Lo stesso articolo di Bloomberg cita Matthew Walker, professore dell’università di Berkeley. Nel libro Why We Sleep (‘Perché dormiamo’) Walker ha citato varie ricerche per dimostrare che molte delle qualità più apprezzate dagli amministratori delegati, come la creatività, la motivazione, l’intelligenza, lo spirito di collaborazione e l’efficienza, vengono “sistematicamente distrutte” dall’insufficienza di sonno. “In molte culture aziendali resta un’arroganza forzata, ma consolidata, sull’inutilità del sonno”, ha scritto Walker.

Che cosa dicono gli scienziati

L’ultima ricerca del Workforce Lab di Slack conferma ciò che gli studiosi dicono da tempo. Ruo Shangguan, docente della Jinan University, ha svolto una ricerca sui dipendenti di uno studio di architettura e ha stabilito che “l’eccesso di lavoro ha provocato un calo della produttività” e “il troppo lavoro dei membri chiave del team non solo riduce la produttività, ma incrementa la frequenza dei difetti di progettazione”. Un altro studio coordinato da Eric Roberts dell’università di Stanford ha stabilito che, tra i programmatori di software, “l’eccesso di lavoro conduce a una diminuzione della produzione”.

Il fenomeno non riguarda solo i lavoratori della conoscenza.
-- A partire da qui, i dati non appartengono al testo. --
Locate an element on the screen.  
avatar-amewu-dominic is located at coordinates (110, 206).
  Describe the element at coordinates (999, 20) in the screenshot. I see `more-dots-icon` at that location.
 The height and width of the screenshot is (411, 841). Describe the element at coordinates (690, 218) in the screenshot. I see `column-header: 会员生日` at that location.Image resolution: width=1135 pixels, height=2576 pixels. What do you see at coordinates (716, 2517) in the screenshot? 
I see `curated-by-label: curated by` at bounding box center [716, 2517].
John Pencavel, un altro professore di Stanford, ha analizzato il rendimento degli operai dell’industria bellica durante la Prima guerra mondiale e ha concluso che “il rapporto tra ore di lavoro e produttività non è lineare”: oltre una certa soglia, la produttività cresce in modo sempre più lento. “Chi lavora a lungo”, inoltre, “può accusare fatica o stress che non solo riducono la produttività, ma aumentano la probabilità di errori, incidenti e malattie che causano costi per il datore di lavoro”.

L’Organizzazione mondiale della sanità ha rilevato che lavorare 55 ore o più a settimana, anziché 35 o 40, aumenta del 35% il rischio di ictus e del 17% il pericolo di morte per malattie cardiache. Gallup ha stimato che il burnout – lo stress cronico dovuto al lavoro, caratterizzato dalla sensazione di esaurimento delle energie fisiche e mentali – costa 322 miliardi di dollari all’anno alle aziende di tutto il mondo.
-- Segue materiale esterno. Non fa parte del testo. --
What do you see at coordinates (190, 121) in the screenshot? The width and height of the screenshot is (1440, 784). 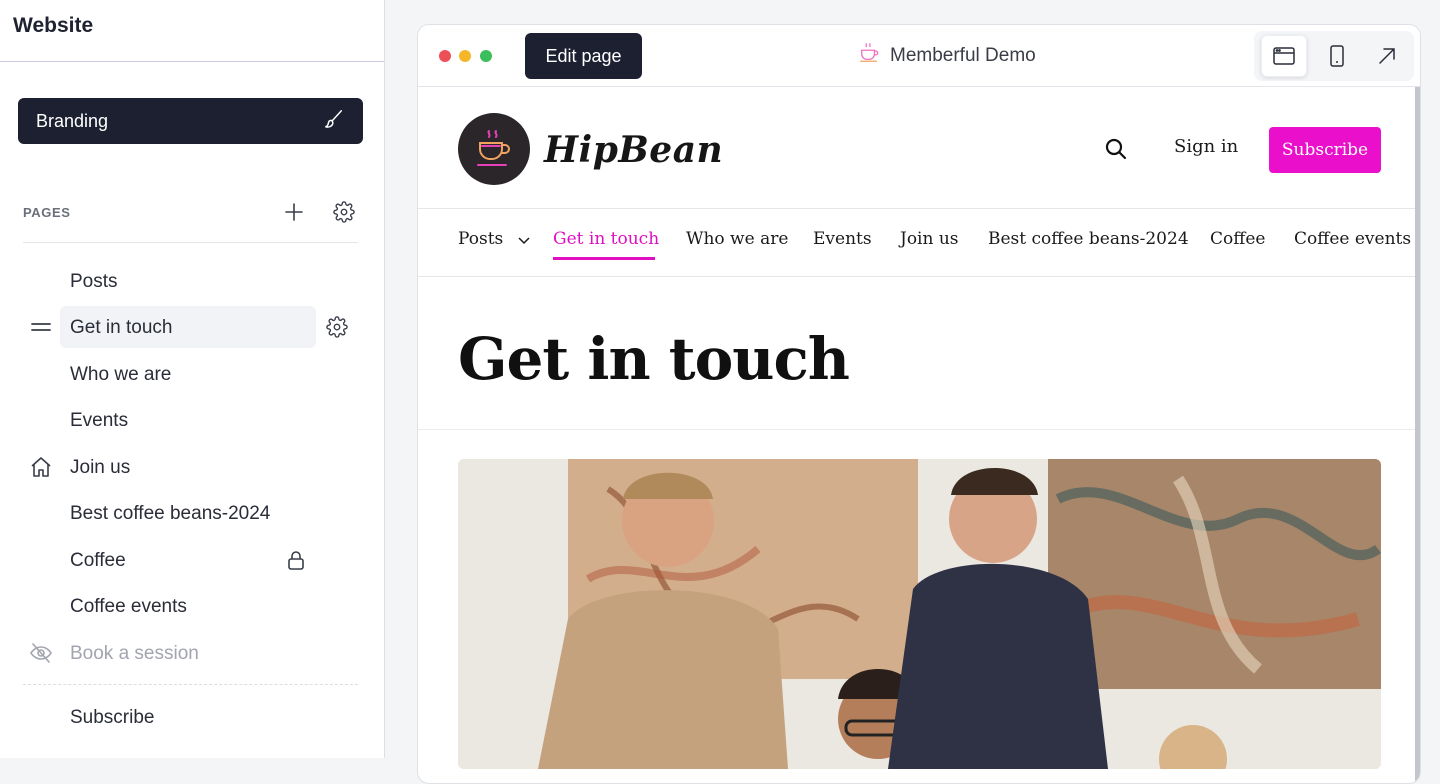 I see `branding-button: Branding` at bounding box center [190, 121].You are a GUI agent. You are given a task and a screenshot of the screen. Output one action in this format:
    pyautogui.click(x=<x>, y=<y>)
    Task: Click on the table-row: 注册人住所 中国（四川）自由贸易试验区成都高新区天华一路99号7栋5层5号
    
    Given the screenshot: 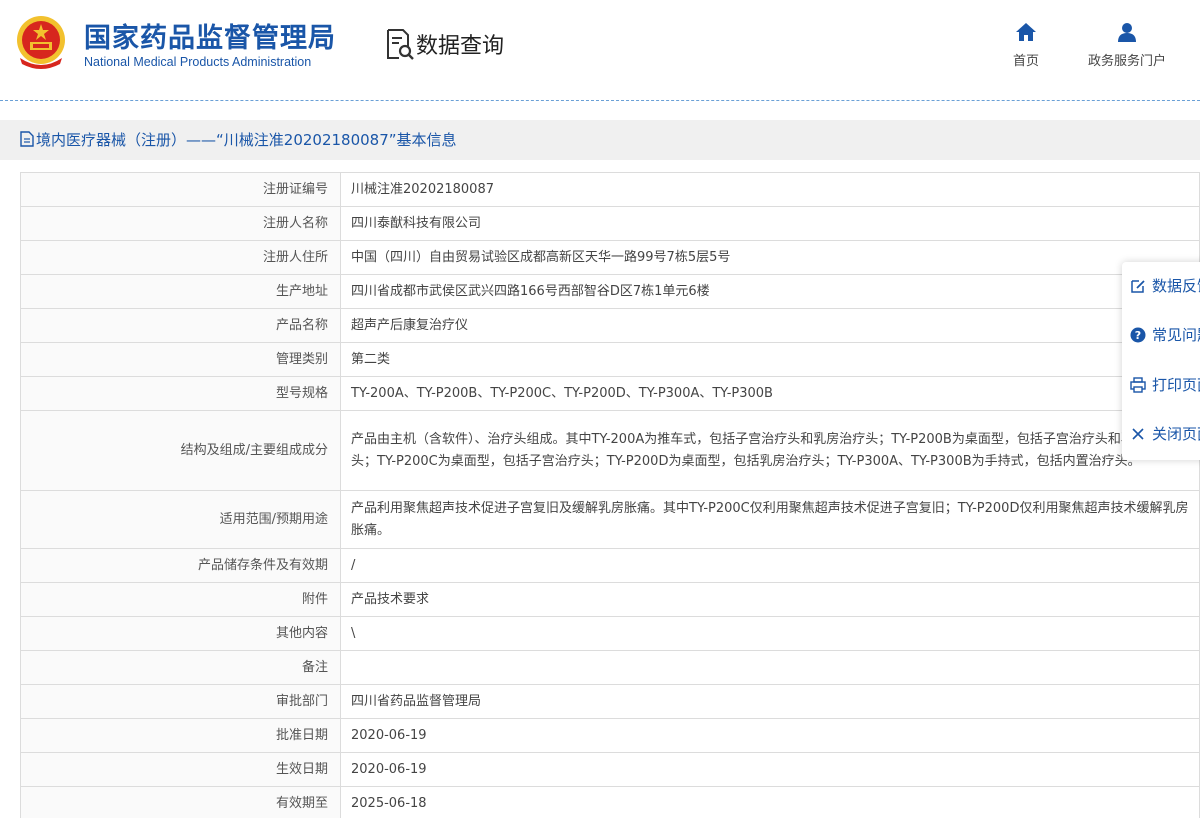 What is the action you would take?
    pyautogui.click(x=610, y=258)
Che cosa fanno le aziende e i governi

Anche alla luce di queste ricerche, aziende e governi hanno avviato esperimenti per ridurre l’orario lavorativo. In Italia, gruppi come EssilorLuxottica, Intesa Sanpaolo, Sace e Lamborghini sono partiti con programmi sulla settimana di quattro giorni. Paesi come Islanda, Spagna, Portogallo, Belgio e Giappone hanno lanciato proposte e programmi pilota a livello nazionale.

Il principale esperimento è stato in Gran Bretagna e ha coinvolto 2.900 lavoratori di 61 aziende. È emerso che lavorare un giorno in meno a settimana riduce i livelli di ansia, fatica e disturbi del sonno, migliora la salute mentale e fisica e aiuta a bilanciare meglio vita professionale e incombenze domestiche. Le persone che hanno lasciato le aziende durante l’esperimento sono diminuite del 57%, il totale dei giorni di malattia è calato di due terzi. Quanto ai risultati economici, secondo Autonomy, la società di ricerca che ha elaborato i risultati, i ricavi delle aziende sono aumentati in media dell’1,4%.